Spanish science has been shaken by a series of tremors of ill omen in recent days, say online reports. Word that current Spanish Science and Innovation Minister Cristina Garmendia may leave the government, that president Prime Minister José Luis Rodríguez Zapatero could dissolve her ministry and that the science budget will suffer yet another drastic cut have spread uncertainty about the future of science in Spain.
Last Wednesday, rumors that Garmendia wanted to leave her ministerial position started to spread on the Internet. According to online Spanish newspaper El Confidencial, Garmendia told Zapatero before the summer holidays that she wished to leave the government to come back to private research. Before becoming minister in April 2008, Garmendia was co-founder and president of the biotech company Genetrix.
El Confidencial mentioned "the frustration caused by the drastic budget cuts her department has suffered and the reduction in competencies since she took the position" as reasons for her wish to leave.
According to the same newspaper, Zapatero asked Garmendia to wait until the next governmental crisis when he would extensively restructure the Council of Ministers.
The Spanish president was quick to deny publicly that he was planning an imminent restructuring of his government. As reported by Europa Press on Friday, Zapatero also said that Garmendia "was herself 'extremely surprised' by the circulating information that she is negotiating her departure from the government and that, rather on the contrary, she is 'full of projects.' "
But Garmendia kept silent on the matter until this morning when she dismissed the rumors during a press conference given at the occasion of a meeting on energy R&D in Madrid.
As reported in national newspaper El Mundo, "the minister has indicated that she is 'absolutely committed' to the 'numerous projects' that currently figure in the agenda of the department of science and innovation."
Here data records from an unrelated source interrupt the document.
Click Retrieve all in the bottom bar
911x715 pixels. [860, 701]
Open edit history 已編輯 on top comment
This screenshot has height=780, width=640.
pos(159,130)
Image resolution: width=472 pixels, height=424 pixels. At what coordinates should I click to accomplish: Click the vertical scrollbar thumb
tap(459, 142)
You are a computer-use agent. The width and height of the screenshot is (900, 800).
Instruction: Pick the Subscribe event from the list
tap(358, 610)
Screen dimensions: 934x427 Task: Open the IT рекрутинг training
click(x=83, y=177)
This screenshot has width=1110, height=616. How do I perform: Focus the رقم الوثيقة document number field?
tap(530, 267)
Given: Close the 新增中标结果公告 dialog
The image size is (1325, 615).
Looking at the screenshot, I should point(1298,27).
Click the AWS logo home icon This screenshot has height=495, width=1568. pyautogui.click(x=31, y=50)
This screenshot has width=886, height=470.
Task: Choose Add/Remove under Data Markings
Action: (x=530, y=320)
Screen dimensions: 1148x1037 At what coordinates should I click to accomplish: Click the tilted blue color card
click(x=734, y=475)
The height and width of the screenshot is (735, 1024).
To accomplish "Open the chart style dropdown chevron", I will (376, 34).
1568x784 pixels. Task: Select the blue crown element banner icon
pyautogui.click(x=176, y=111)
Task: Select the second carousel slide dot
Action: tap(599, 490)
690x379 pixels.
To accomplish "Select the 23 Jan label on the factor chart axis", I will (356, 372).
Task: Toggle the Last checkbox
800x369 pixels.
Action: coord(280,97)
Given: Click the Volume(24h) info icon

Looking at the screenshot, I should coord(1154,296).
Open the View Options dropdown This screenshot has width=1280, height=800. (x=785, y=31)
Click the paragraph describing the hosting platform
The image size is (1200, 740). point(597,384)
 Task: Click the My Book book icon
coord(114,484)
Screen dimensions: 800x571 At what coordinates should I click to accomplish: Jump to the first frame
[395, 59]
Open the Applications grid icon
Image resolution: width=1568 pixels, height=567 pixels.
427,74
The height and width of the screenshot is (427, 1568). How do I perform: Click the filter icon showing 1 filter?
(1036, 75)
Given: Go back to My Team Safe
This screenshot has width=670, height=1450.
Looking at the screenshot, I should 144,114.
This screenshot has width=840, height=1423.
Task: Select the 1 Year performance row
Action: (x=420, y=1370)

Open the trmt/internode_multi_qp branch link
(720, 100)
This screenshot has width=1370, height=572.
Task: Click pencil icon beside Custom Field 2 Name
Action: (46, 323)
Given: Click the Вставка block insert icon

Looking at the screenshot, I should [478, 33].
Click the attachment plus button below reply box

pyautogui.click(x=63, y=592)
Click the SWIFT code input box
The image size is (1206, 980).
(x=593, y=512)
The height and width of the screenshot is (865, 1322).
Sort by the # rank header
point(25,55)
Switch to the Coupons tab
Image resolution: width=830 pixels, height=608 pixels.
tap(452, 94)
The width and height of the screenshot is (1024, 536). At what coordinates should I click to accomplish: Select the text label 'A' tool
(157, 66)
Another bombshell was dropped by national newspaper El Pais on Sunday, however: "Even though the Ministry of Science and Education suffered, in the state budget elaborated by the government for 2010, the greatest cut of all [ministries] (15%), and even though the scientists and science policy experts warned and reiterated that the reduction was bad for one year but that it could be devastating for the system if it was prolonged, the government is now studying another cut again." Although she didn't give any figure, according to El Mundo, Garmendia confirmed this morning that there would be "very significant" cuts in the national science budget for next year.
"That would be a disaster," President of the Confederation of Spanish Scientific Societies Joan Guinovart told ScienceInsider. Although Garmendia has been criticized by the scientific community to let the funding cuts happen in 2010, it would be disappointing to many if she were to leave the government: "She's one of us. She's a scientist. In a way, she was ideally suited to do a good job," Guinovart says. "The scientific community has been a strong advocate of this minister of science, innovation, and higher education, and we were quite disappointed when universities were cut down and transferred from this ministry to education," after just one year, Guinovart adds.
Back when it was created a few years ago, the scientific community saw in the new ministry for science, education, and innovation the possibility to finally create "this new Spain, based on talent, based on research. ... So it would be quite disappointing if this ministry eventually disappears," Guinovart says.
UPDATE, 15 September, 10:20 A.M.:
In Congress this morning Garmendia clarified to the media that, while "significant adjustments in all the ministries" are being considered, "R&D investment is going to be the clear priority of the national budget for 2011" and referred to "a situation close to a funding freeze."
The science budget is still being debated.